A partir de novembre, alors que la combativité ouvrière s'épuisait
dans les divisions de la tactique syndicale, la bourgeoisie, d'abord surprise et effrayée par
l'intensité des luttes ouvrières, commence à orchestrer une campagne de presse
contre les « extrémistes ». La première occasion en est les
événements du 19 novembre à Milan, quand des affrontements entre manifestants et
policiers aboutissent à la mort d'un policier. Le 12 décembre, une bombe explosait dans
le hall de la Banque de l'Agriculture, Piazza Fontana à Milan, faisant 16 morts. Dans les
jours qui suivirent, l'attentat fut attribué à des anarchistes. L'un d'eux, Giuseppe
Pinelli, mourut dans les mains de la police milanaise.

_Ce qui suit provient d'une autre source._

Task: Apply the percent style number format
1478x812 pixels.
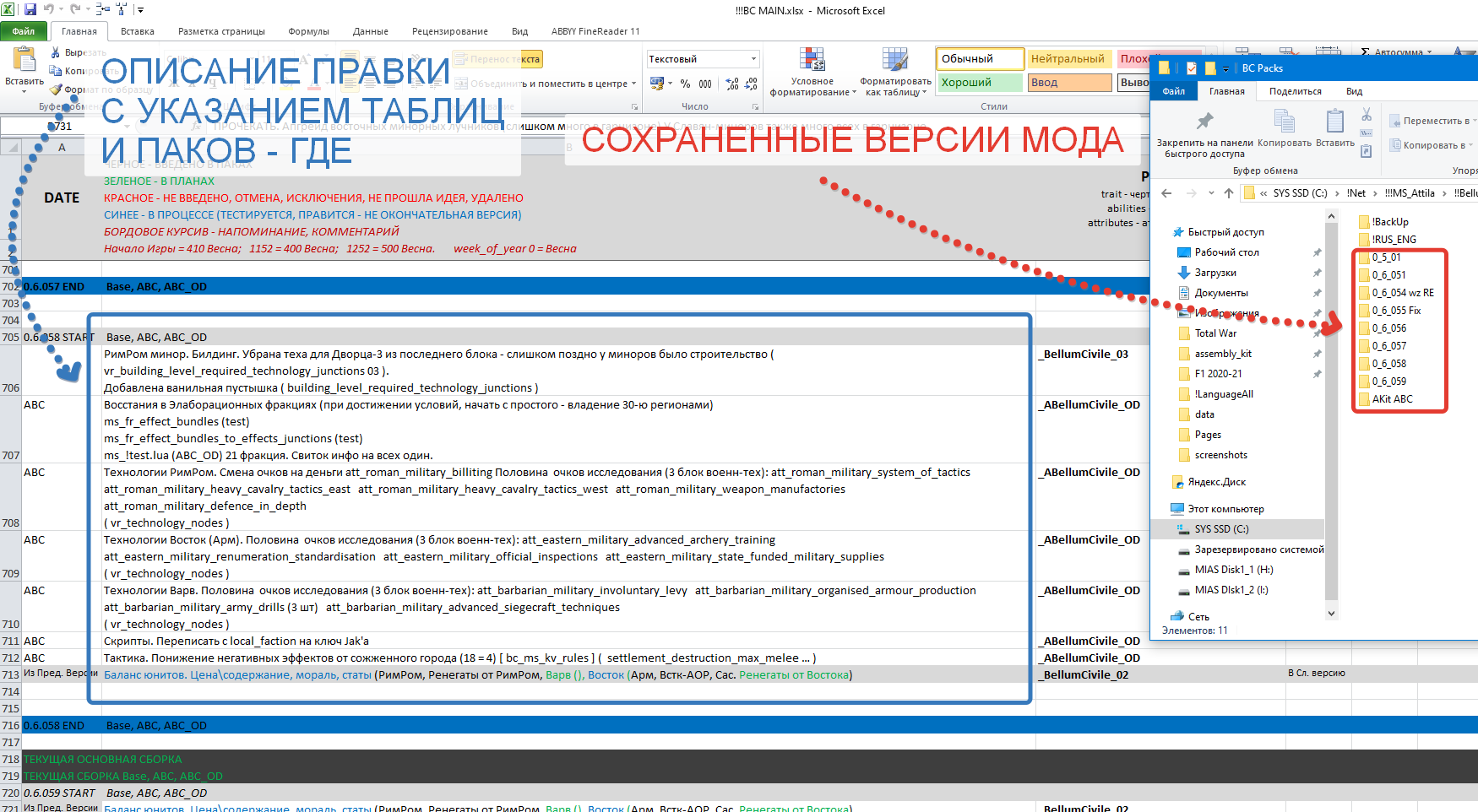Action: click(x=685, y=84)
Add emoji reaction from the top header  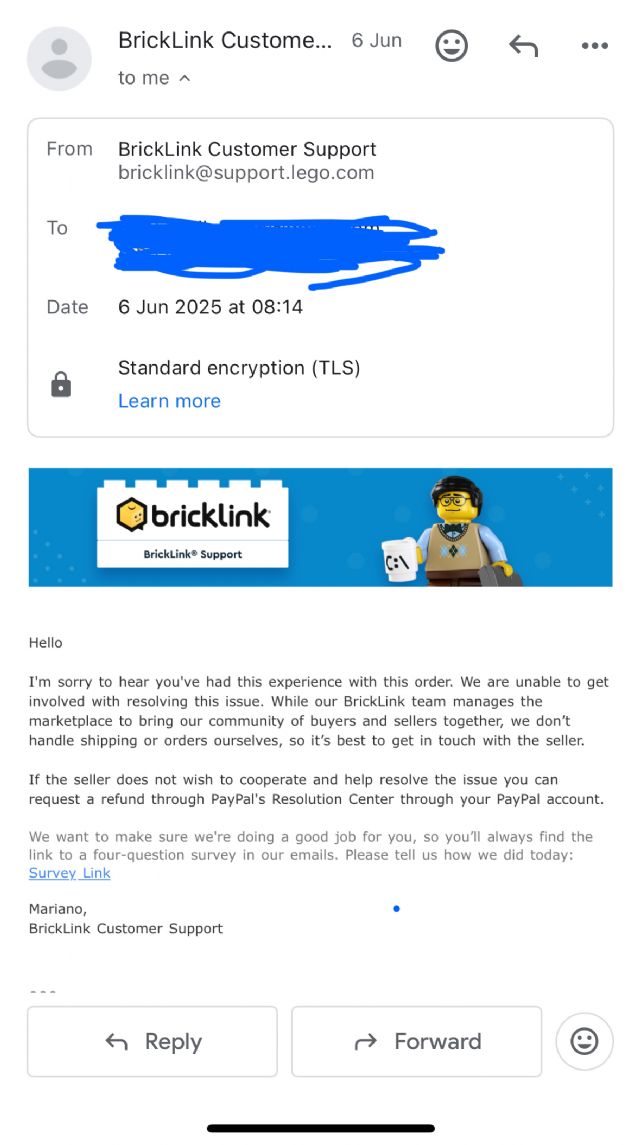pos(452,45)
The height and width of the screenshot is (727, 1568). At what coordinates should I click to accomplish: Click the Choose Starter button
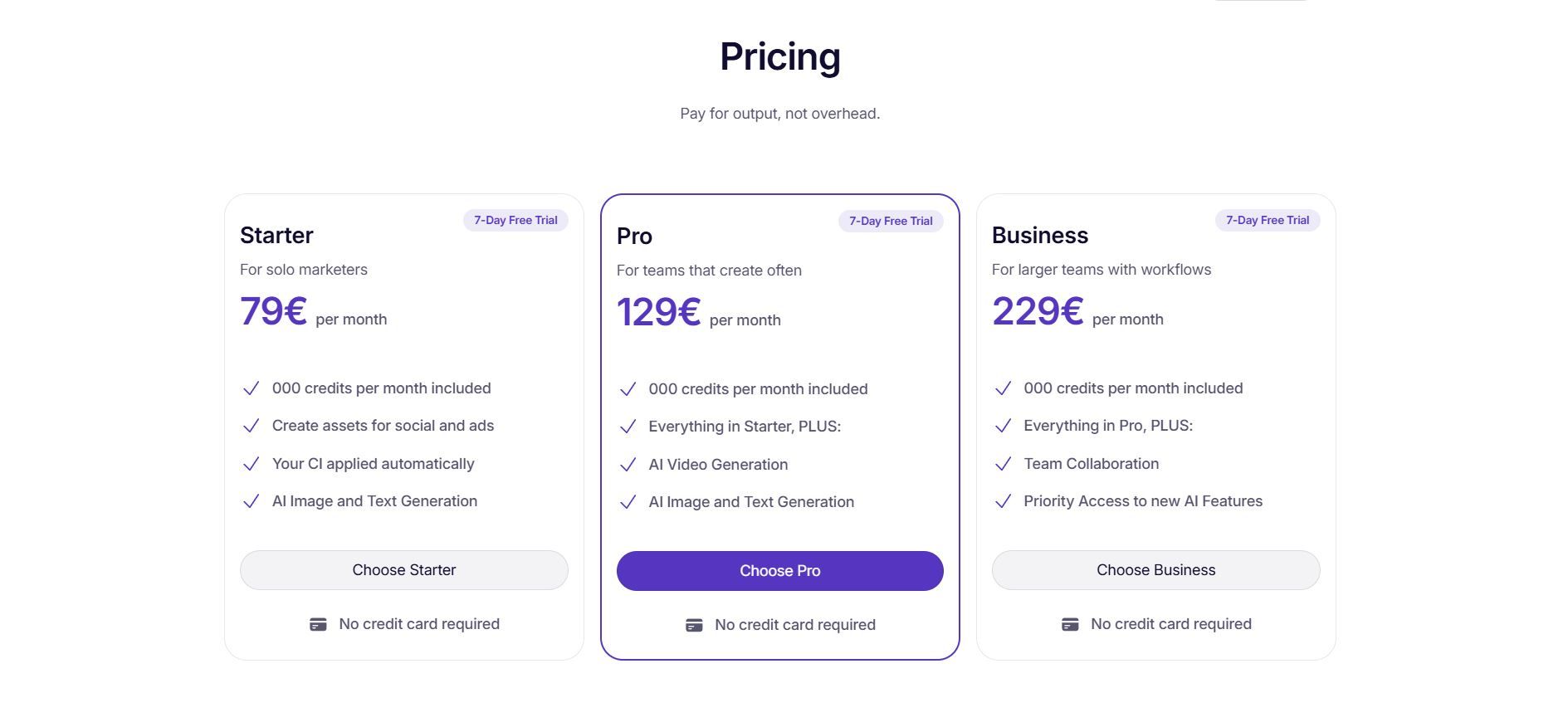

En fait, l'attentat de Piazza Fontana
n'allait être que le premier d'une série d'actions du même type émanant de
l'extrême droite et de certains milieux de la police et de l'armée, politique que l'on
allait baptiser « la stratégie de la tension » : durant toutes les années 1970
où les conflits sociaux continuent, une partie de l'appareil d'État était le
siège de troubles complots visant, si la tension sociale continuait, à préparer un
tournant vers un gouvernement autoritaire. Il n'y en eut en fait pas besoin, les organisations
syndicales suffirent comme gardiens de l'ordre capitaliste.

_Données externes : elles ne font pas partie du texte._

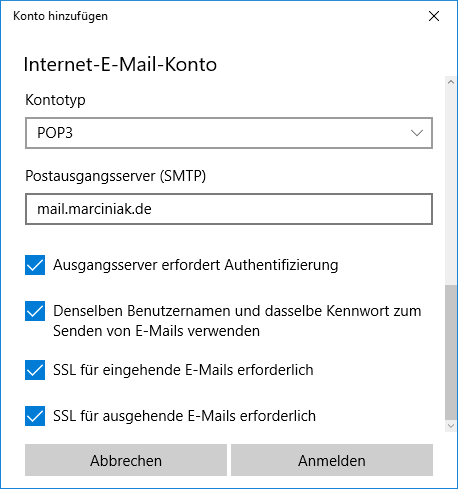Disable SSL für eingehende E-Mails checkbox
Screen dimensions: 458x489
point(35,370)
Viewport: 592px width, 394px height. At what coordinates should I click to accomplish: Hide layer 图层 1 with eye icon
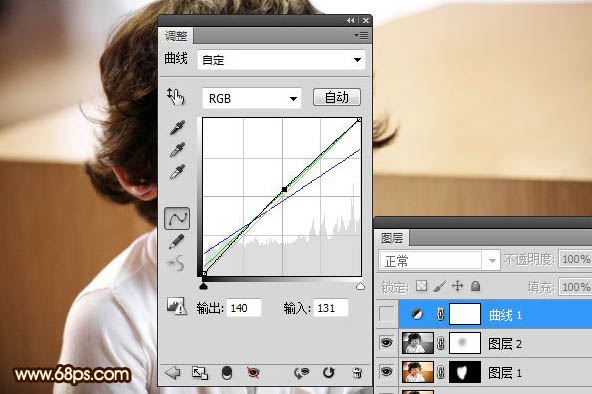(387, 372)
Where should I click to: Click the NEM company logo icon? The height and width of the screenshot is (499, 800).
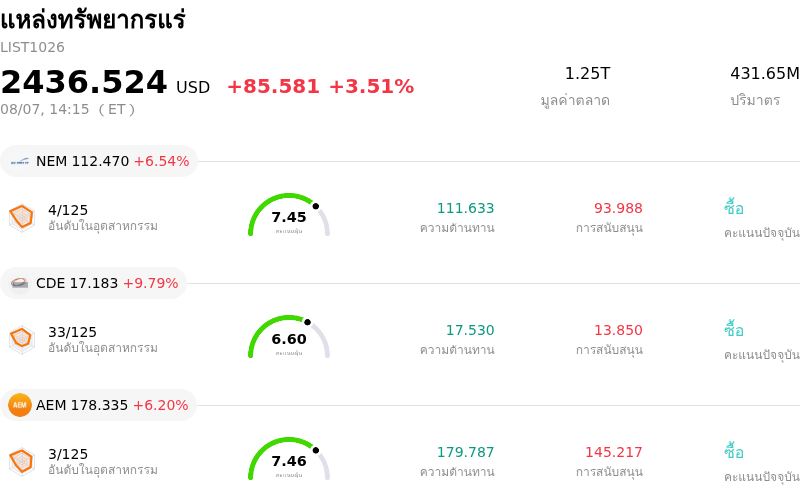20,161
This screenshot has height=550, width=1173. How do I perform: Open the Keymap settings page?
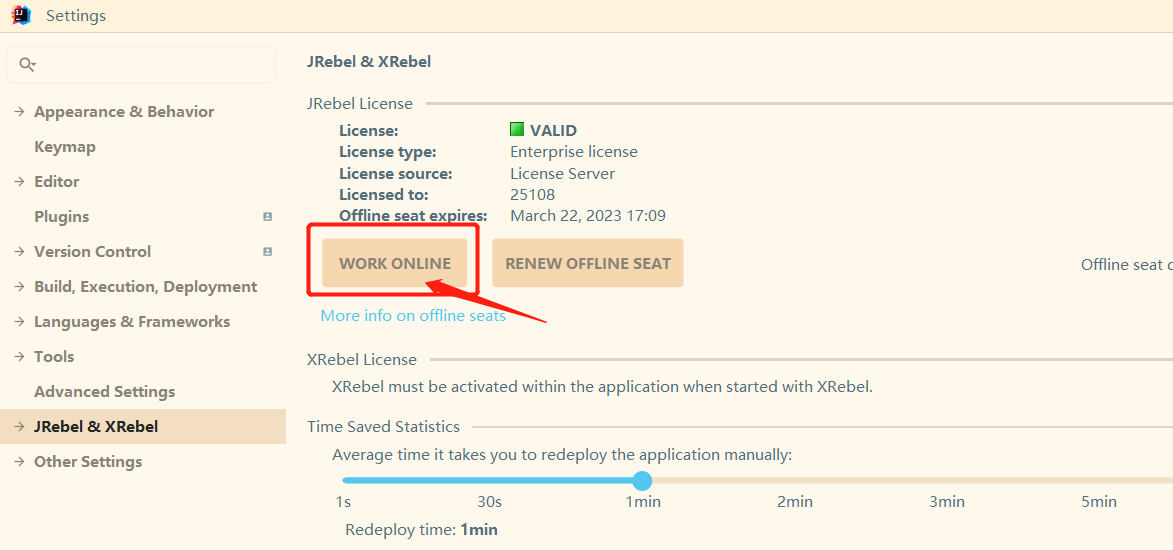65,147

La préoccupation des partis de gauche et des syndicats n'était pas de préparer la
classe ouvrière à faire face à ce danger. Elle était de mettre un terme au plus
tôt à l'agitation sociale. Le 21 décembre, peu de jour après l'attentat, la
signature du contrat collectif des métallos du secteur privé, qui avaient été
l'avant-garde de l'« automne chaud », apparaissait comme une capitulation politique
devant la menace d'un État fort et mettait un point final à cette saison de luttes. La
centralisation de l'État bourgeois avait eu raison de l'absence de centralisation et
généralisation du mouvement ouvrier.
Malgré les efforts acharnés des organisations syndicales pour maintenir les
revendications sur le plan économique, "l'automne chaud" donna naissance à un mouvement
qui, se faisant l'écho des aspirations des jeunes ouvriers et étudiants, remettait en
cause l'exploitation capitaliste elle-même. De nombreux groupes révolutionnaires ont
émergé en 1968-1969. Deux d'entre eux qui avaient choisi de s'orienter vers les ouvriers
se sont développés au cours de l'« automne chaud » les faisant passer d'un
réseau d'intellectuels-militants autour de revues à des organisations nationales de
dizaines de milliers d'ouvriers et d'étudiants en l'espace d'un an avec une implantation dans
la classe ouvrière industrielle plus forte que celle de presque tous les autres courants de la
gauche révolutionnaire internationale.
Mais faute d'une politique s'adressant à tous les travailleurs, capable de se saisir de chaque
instant pour renforcer le camp ouvrier, ils ne réussirent pas à passer au stade du parti
révolutionnaire.
De ce fait, découragés, une partie d'entre eux a glissé vers le "compromis
historique" c'est-à-dire un passage pacifique au socialisme à travers une insertion des
forces populaires dans les institutions en réintégrant le PCI et son soutien à la
Démocratie Chrétienne, l'autre vers le « brigatisme » des brigades rouges et
leur violence censée faire pièce au terrorisme "noir".